Re-release theatrical poster

The Sin of Harold Diddlebock went into production on 12 September 1945. California Pictures was a new company and lacked adequate facilities to make the film, so Sturges attempted to buy Sherman Studios. When he failed, production of The Sin of Harold Diddlebock took place at Goldwyn Studios, with additional shooting - including the window ledge scene which recalled a well-known similar scene from Lloyd's Safety Last (1923) - at Paramount. Some location shooting (for the hansom cab scenes) took place on Riverside Drive in Los Angeles. When the film wrapped on 29 January 1946, the production ran $600,000 over budget.

The film premiered in Miami, Florida on 8 February 1947, and went into general release on 4 April. Despite Sturges' later claim that the film "got the best reviews I ever received," the notices were mixed and commented on the unevenness of the comedy, perhaps the result of the dispute between Sturges and Lloyd. Sturges claimed that producer Howard Hughes used the reviews as an excuse to re-make the film.

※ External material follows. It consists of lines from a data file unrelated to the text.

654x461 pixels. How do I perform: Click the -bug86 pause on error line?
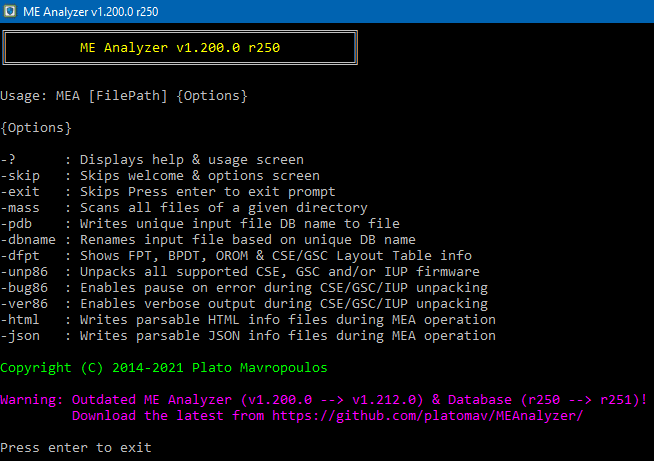pyautogui.click(x=244, y=288)
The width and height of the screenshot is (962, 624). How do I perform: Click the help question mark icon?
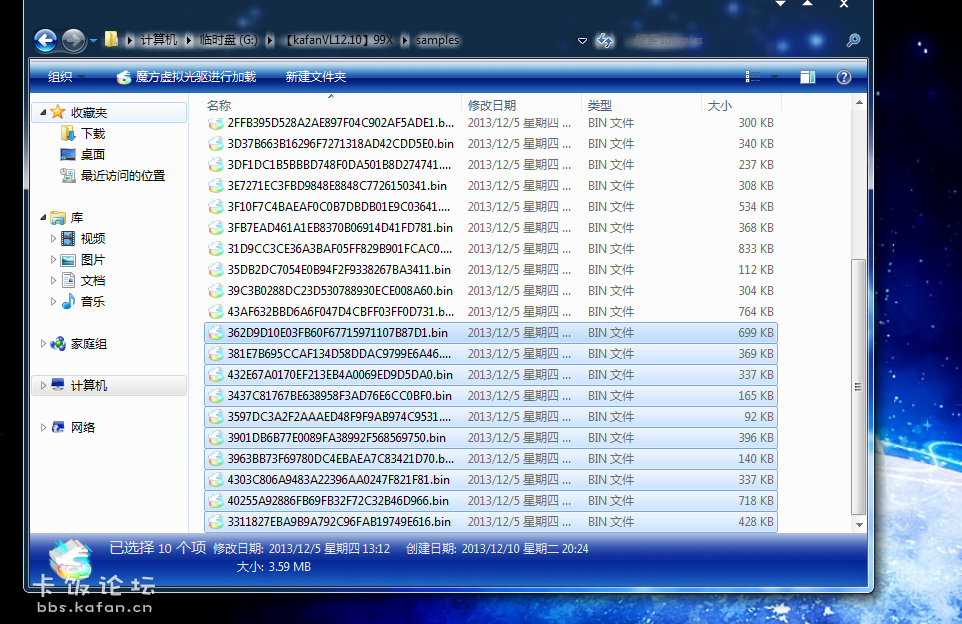pyautogui.click(x=843, y=77)
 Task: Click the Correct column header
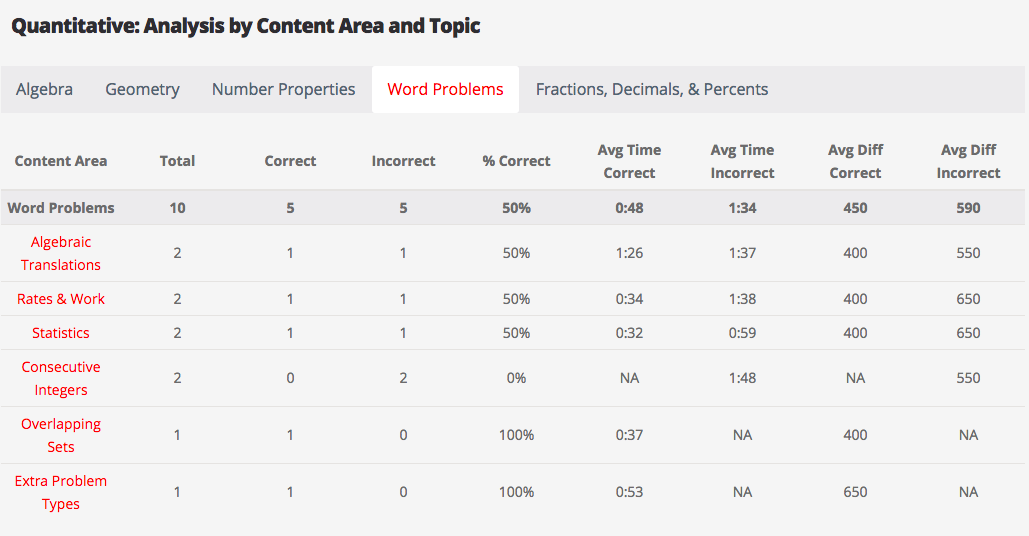290,161
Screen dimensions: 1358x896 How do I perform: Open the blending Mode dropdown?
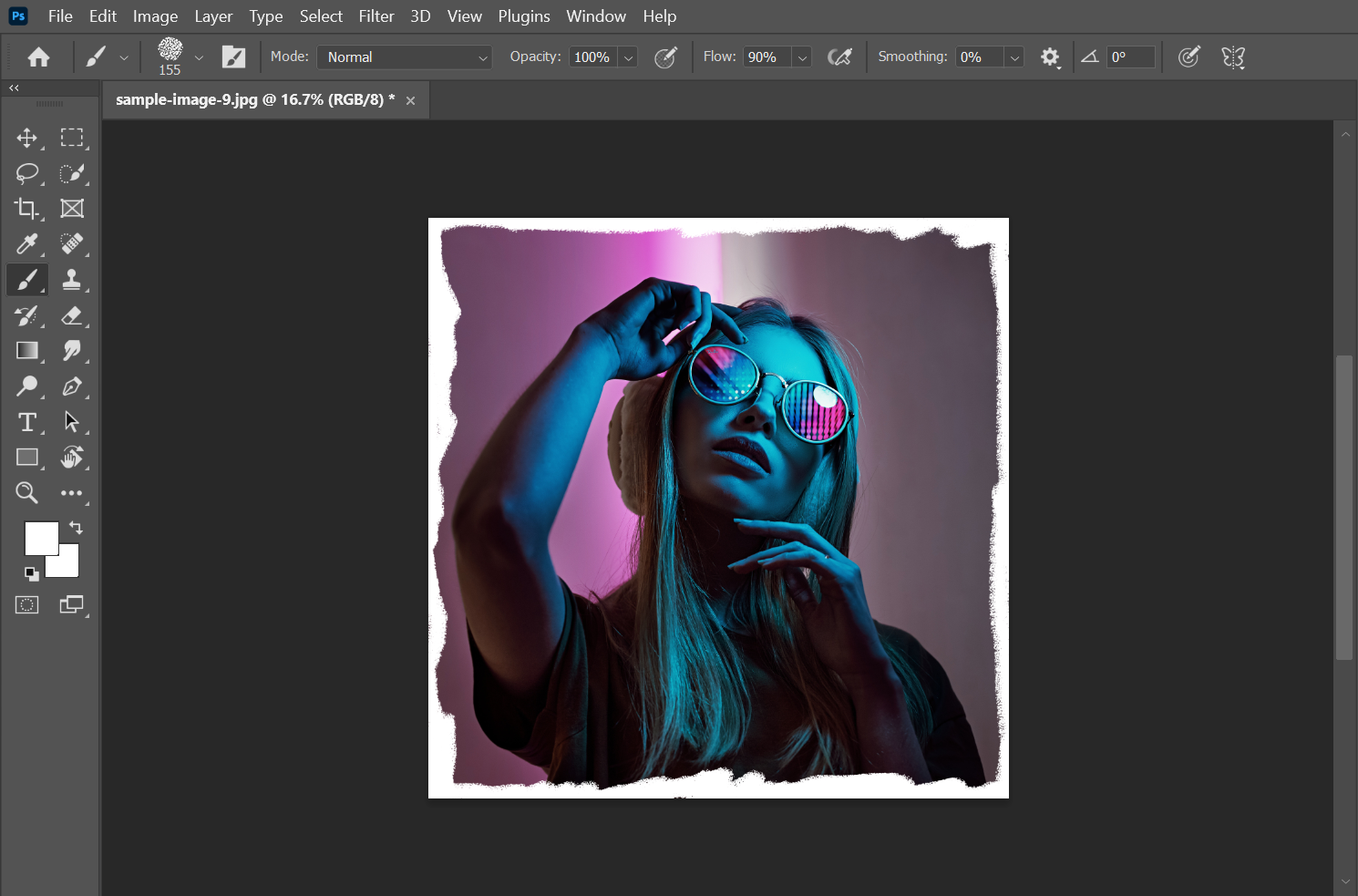coord(405,57)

In May, it was reported that Hughes was running a contest for his employees to find a shorter name for the film, with the winner to get $250. The next month, after it had only played in three cities, the film was pulled from circulation and its name changed to Mad Wednesday, because of concerns that the word "sin" in the title would hold back the film's box office from the "family trade". It was intended to resume film distribution as soon as October, and a special effects crew was sent to San Francisco to film process shots to be used in the film's re-editing.

Because of Hughes' re-editing of the film and re-shooting of some scenes - Sturges said that Hughes "[left] out all the parts I considered the best in the picture, and adding to its end a talking horse" - the film was not ready for re-release until 1950. United Artists backed out of their distribution deal with Hughes, so after Hughes bought RKO, he used his new studio to release the film, now cut from 89 to 76 minutes on 28 October 1950. The total cost of the film was estimated to be $1,712,959.

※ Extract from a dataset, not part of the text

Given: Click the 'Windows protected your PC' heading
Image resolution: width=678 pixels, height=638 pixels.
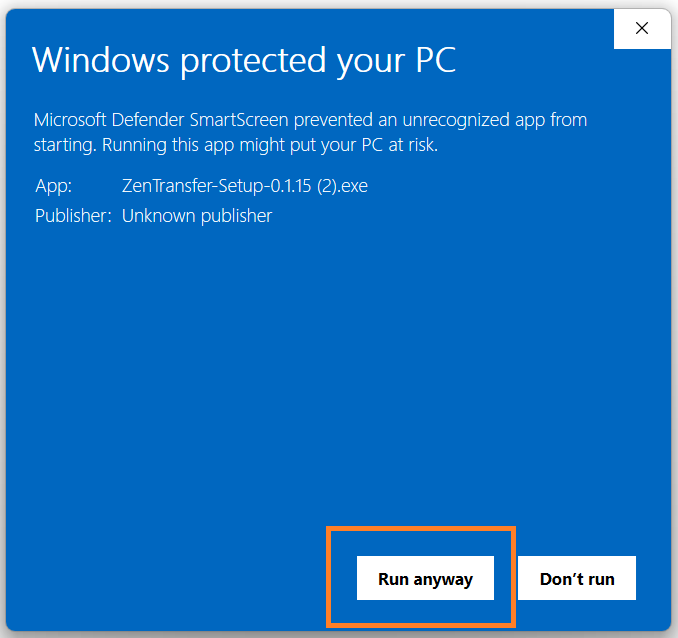Looking at the screenshot, I should pos(243,60).
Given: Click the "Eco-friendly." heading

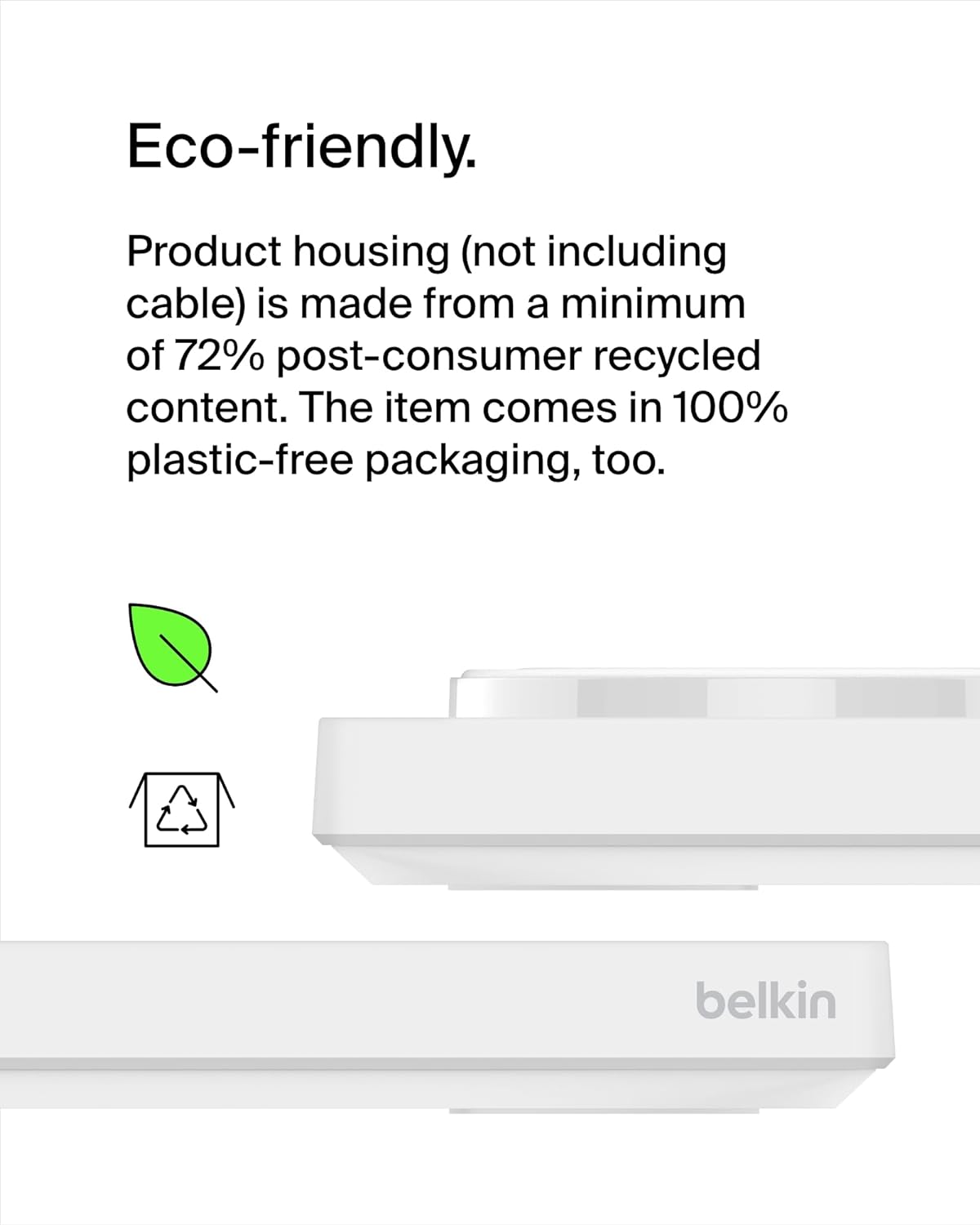Looking at the screenshot, I should click(x=301, y=147).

After Howard Hughes re-edited the film, Rudy Vallee's part was almost entirely cut out. He did not receive screen credit on the re-released film, Mad Wednesday, nor did Georgia Caine. Lloyd's billing was moved from above the title to below, provoking Lloyd to file a $750,000 lawsuit in 1953 against RKO and California Pictures, claiming breach of contract.

Both versions of the film, as originally released and as altered by Hughes, still exist. The original 1947 release of The Sin of Harold Diddlebock is in the public domain in the United States, due to the lapse of the original copyright; however the re-edited 1950 version, Mad Wednesday is still under copyright. According to All Movie Guide's Hal Erikson, the shorter version plays better for audiences, while the original is richer in its comic invention and characterizations.

==Awards and honors==
In 1951, Harold Lloyd received a Golden Globe nomination as "Best Motion Picture Actor - Musical/Comedy", and the film was nominated for Grand Prize at the 1951 Cannes Film Festival.

==Preservation==
The Sin of Harold Diddlebock was preserved and restored by the UCLA Film & Television Archive from a 35mm acetate composite fine grain and 16mm composite print. Restoration funding provided by the Century Arts Foundation and The Packard Humanities Institute. The restoration premiered at the UCLA Festival of Preservation in 2022.